Accounts payable: definition, process and examples

Learn how accounts payable helps you control cash flow, strengthen supplier relationships, and save time.

Published Friday 20 March 2026

Table of contents

Key takeaways

  • Implement a clear accounts payable process by receiving invoices, verifying details against purchase orders, approving payments, and scheduling them according to due dates to avoid late fees and maintain strong vendor relationships.
  • Recognize that accounts payable appears as a current liability on your balance sheet because it represents money your business owes to suppliers, which directly impacts your cash flow and financial planning.
  • Pay supplier invoices within the agreed terms of 30, 60, or 90 days to maintain good vendor relationships and avoid late fees, while taking advantage of early payment discounts when your cash flow allows.
  • Utilize accounting software to automate invoice processing, payment scheduling, and record keeping, which reduces manual work and helps you track what you owe and when payments are due.

What is accounts payable?

Accounts payable (AP) is money your business owes to suppliers and vendors for goods or services purchased on credit. It represents your outstanding bills and appears as a current liability on your balance sheet.
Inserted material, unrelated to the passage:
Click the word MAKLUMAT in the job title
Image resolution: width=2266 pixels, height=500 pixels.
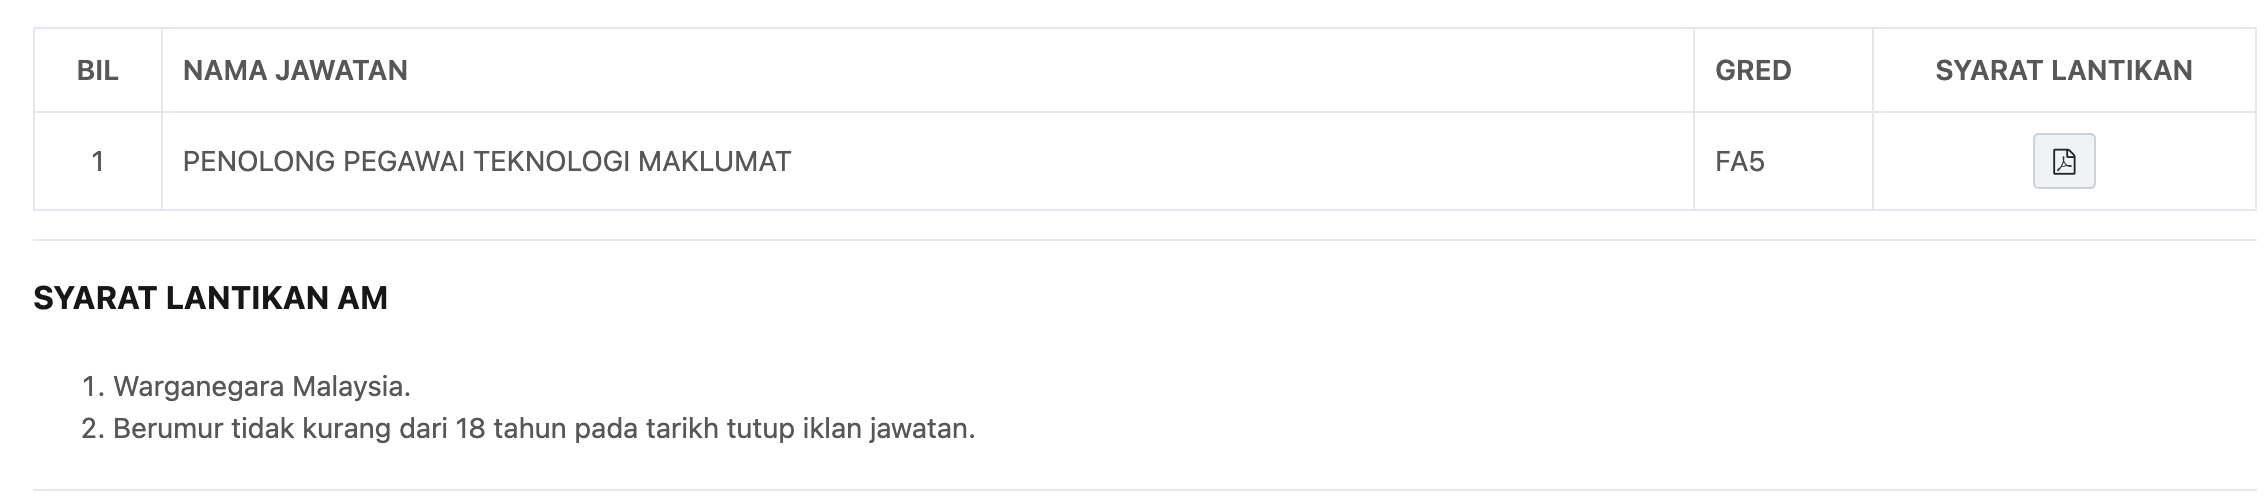coord(714,161)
Managing AP effectively helps you avoid late fees, maintain vendor relationships, and keep cash flow predictable. This is especially critical in a volatile economy, where a Bank of Canada survey found over 60% of firms experienced a decline in revenues in a single year.

Think of accounts payable as unpaid invoices sitting on your desk. Common examples include:

  • Purchasing inventory: buy raw materials, stock, or equipment on credit
  • Paying utilities: pay electricity, phone, internet, or water bills
  • Using professional services: engage legal, consulting, or maintenance providers
  • Renting space or equipment: lease office space, vehicles, or machinery

Here's how it works: when you buy materials from a supplier on credit, they send you an invoice. That invoice amount becomes part of your accounts payable until you pay it.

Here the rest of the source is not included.